Input data:
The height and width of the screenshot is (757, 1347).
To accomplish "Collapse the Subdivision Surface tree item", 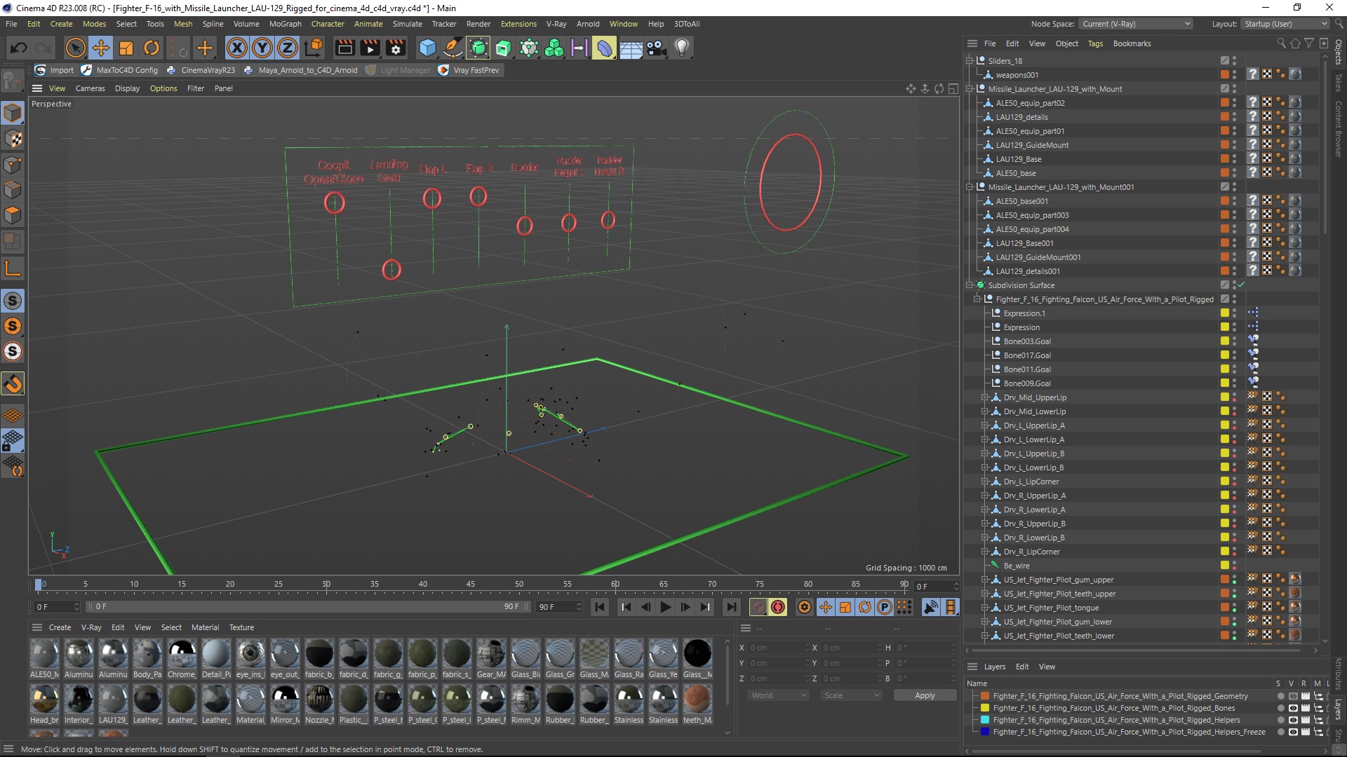I will click(x=970, y=285).
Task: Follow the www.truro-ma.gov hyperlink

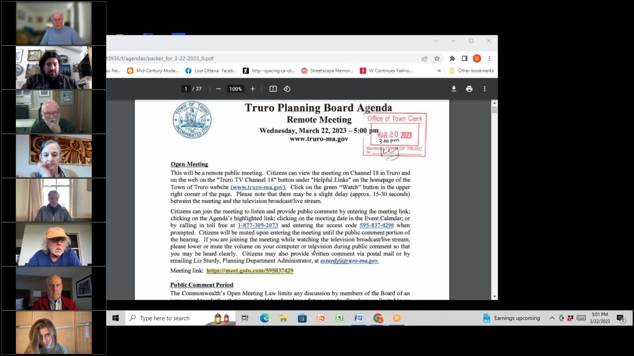Action: tap(258, 187)
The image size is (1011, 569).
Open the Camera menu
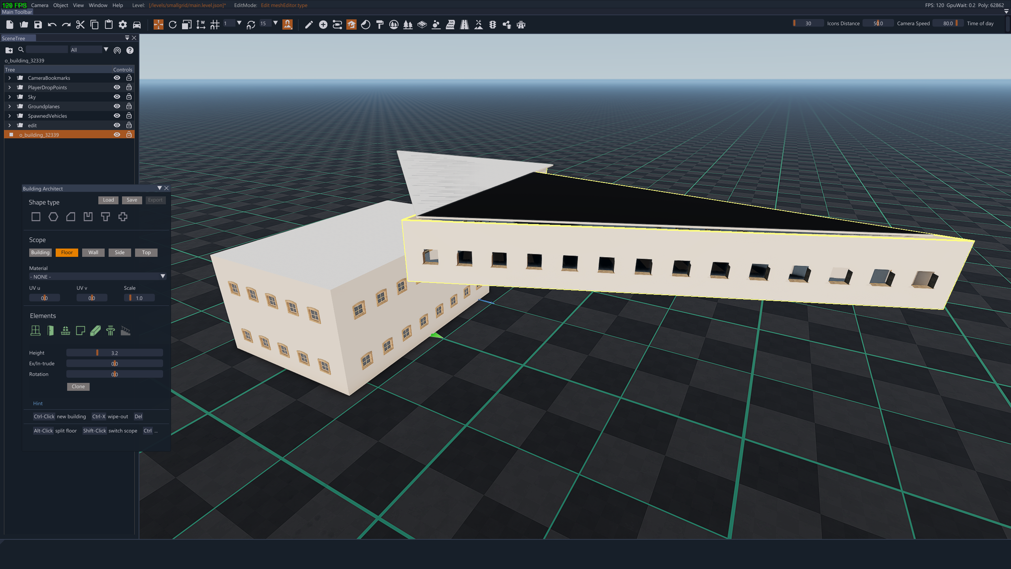[39, 5]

What you have to do: Write the lines from the line containing "Task: Follow the www.truro-ma.gov hyperlink" through the last line of the data out again exactly, and only those lines; pictures stay out.

Solution below:
Task: Follow the www.truro-ma.gov hyperlink

Action: tap(258, 187)
The image size is (1011, 569).
Open the Camera menu
[39, 5]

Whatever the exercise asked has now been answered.